* **WRITTEN TASKS**:
1. Write out the part of the passage on simulated CO observation networks starting with "Figure 4An example of" and going on through "10 % observation error.".
2. Carry the passage on simulated CO observation networks forward from its last sentence.

* **TEXT TO READ**:
________
Figure 4An example of the distribution of MOPITT satellite observations. Thinned MOPITT orbits on 11 January 2015 at 00:00:00 UTC are shown.

In the HYPNET, GAW, ECCC and NOAA networks, the observation operator is an interpolation operator. The HYPNET, GAW, ECCC and NOAA network are temporally static, whereas the MOPITT-like observations change locations depending on the particular DA cycle. The observation errors are set to 10 % of the observation values for all networks in our work. The validation of the MOPITT V7J data by Deeter et al. (2017) found that the standard deviation of the retrieved profiles, relative to independent in situ data varied between 10 % and 16 %. As a result, for the synthetic data generated here, we chose a uniform 10 % observation error.

In summary, five different observation networks are simulated out of which four have a significant impact on the CO estimation error. The idealistic aspects of the design include using simulated (unbiased) observations and ensuring that the truth is consistent with the prior distribution. With these simplifications and a uniformly dense observation network such as HYPNET, we can check that our code is correctly implemented. The estimation errors are obtained from a best-case scenario; therefore, it is expected that higher magnitudes of errors will be obtained with real observations. The benefit of testing EC-CAS with more realistic networks like ECCC, GAW and MOPITT is that it provides a qualitative sense of whether the system is behaving properly, as one can predict how networks with data gaps may behave relative to the uniformly dense network. It should be noted that although the observations are simulated here, we are not performing observing system simulation experiments (OSSEs) (see (last access: 28 April 2021) for a discussion of designing OSSEs). OSSEs (Prive et al.2018) are used to compare the results obtained with different observing systems and require careful configuration and tuning of assimilation system parameters so that conclusions might be quantitatively reasonable.
________
* **RECORD EXTRACTS**:
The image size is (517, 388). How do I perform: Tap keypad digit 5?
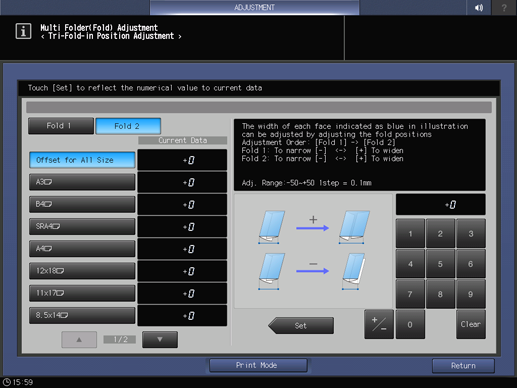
________
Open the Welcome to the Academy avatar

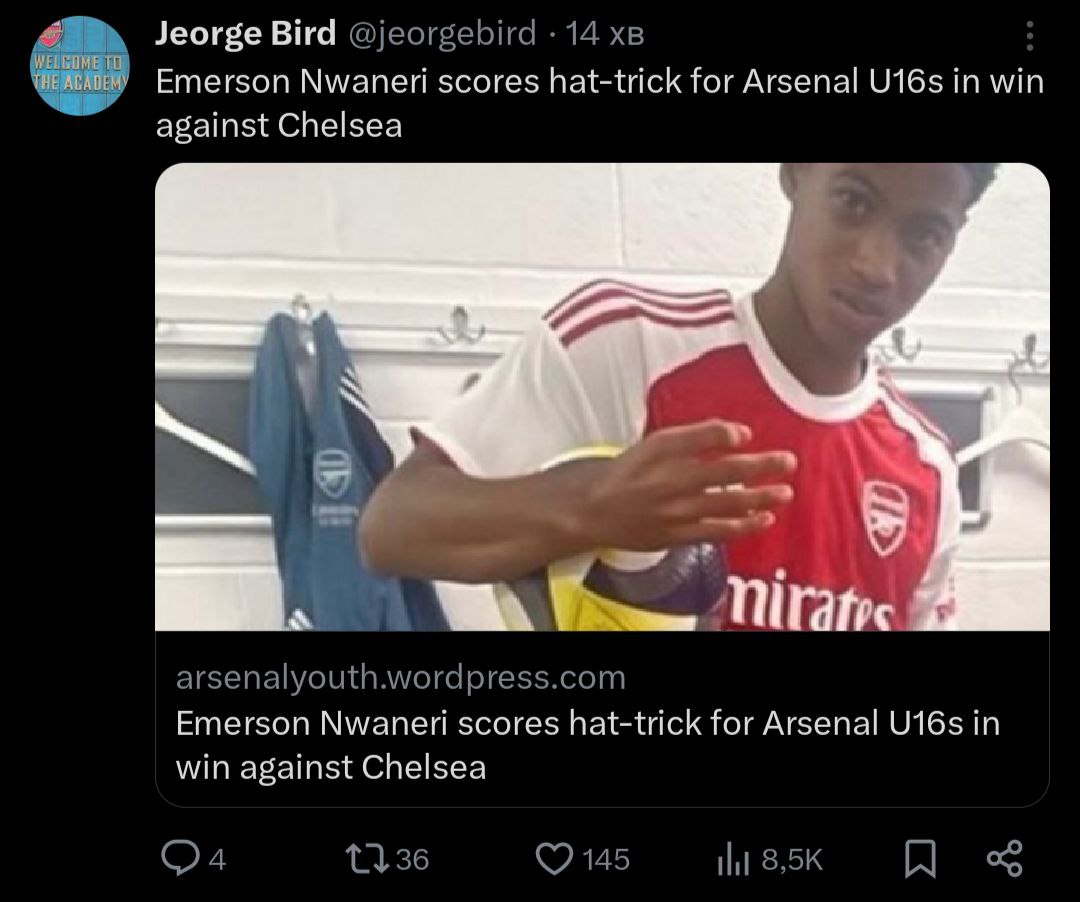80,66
________
* **ANSWERS TO THE EXERCISES**:
1.
Figure 4An example of the distribution of MOPITT satellite observations. Thinned MOPITT orbits on 11 January 2015 at 00:00:00 UTC are shown.

In the HYPNET, GAW, ECCC and NOAA networks, the observation operator is an interpolation operator. The HYPNET, GAW, ECCC and NOAA network are temporally static, whereas the MOPITT-like observations change locations depending on the particular DA cycle. The observation errors are set to 10 % of the observation values for all networks in our work. The validation of the MOPITT V7J data by Deeter et al. (2017) found that the standard deviation of the retrieved profiles, relative to independent in situ data varied between 10 % and 16 %. As a result, for the synthetic data generated here, we chose a uniform 10 % observation error.

2.
4 Results

This section discusses the improvement in the CO state due to the assimilation of HYPNET, surface observations and MOPITT-like retrievals, in four separate experiments. The four CO data assimilation experiments are denoted by EXP_HYP, EXP_GAW, EXP_NOAA and EXP_MOP. The EXP_GAW experiment assimilates the GAW and ECCC surface observations, whereas the EXP_NOAA experiment assimilates the NOAA and ECCC surface observations. The improvement is defined with respect to a control experiment, which is referred to as EXP_CNTRL. The control experiment (EXP_CNTRL) assimilates simulated meteorological observations (see Table 1) but does not assimilate simulated CO observations. The CO data assimilation experiments assimilate the same meteorological observations as assimilated by the EXP_CNTRL experiment in addition to their CO observations. The results of the EXP_CNTRL experiment are discussed in Sect. 4.1. Section 4.2 illustrates the role of dynamically changing spatial correlations in an EnKF update. The results of the four CO data assimilation experiments are described in Sect. 4.3.

4.1 Control experiment

Before delving into results of the CO data assimilation, it is important to examine the results of assimilating the meteorological variables. CO is advected by the winds; hence, it is critical to ensure that the assimilation of meteorological observations is working well. Figure 5a shows the time series of global mean temperature forecast and analysis root mean square error (RMSE) from 27 December 2014 at 18:00:00 UTC to 28 February 2015 at 00:00:00 UTC from the EXP_CNTRL experiment; see Sect. S2 of the Supplement for mathematical details of the global mean computation. The RMSE is calculated based on the error between the ensemble mean and the truth which is available at every grid point. As observations are assimilated, the RMSE decreases and stabilizes to 0.5 C in about 7 d. The RMSE of forecasts and analyses of horizontal wind components and moisture stabilize at similar rates to that of temperature (Fig. 5).

Figure 5The time series of the RMSE of meteorological variables from the EXP_CNTRL are shown. J and F, marked on the x axis, indicate the start of January and February, respectively. The analyses is shown in red, and the forecast RMSE is shown in blue.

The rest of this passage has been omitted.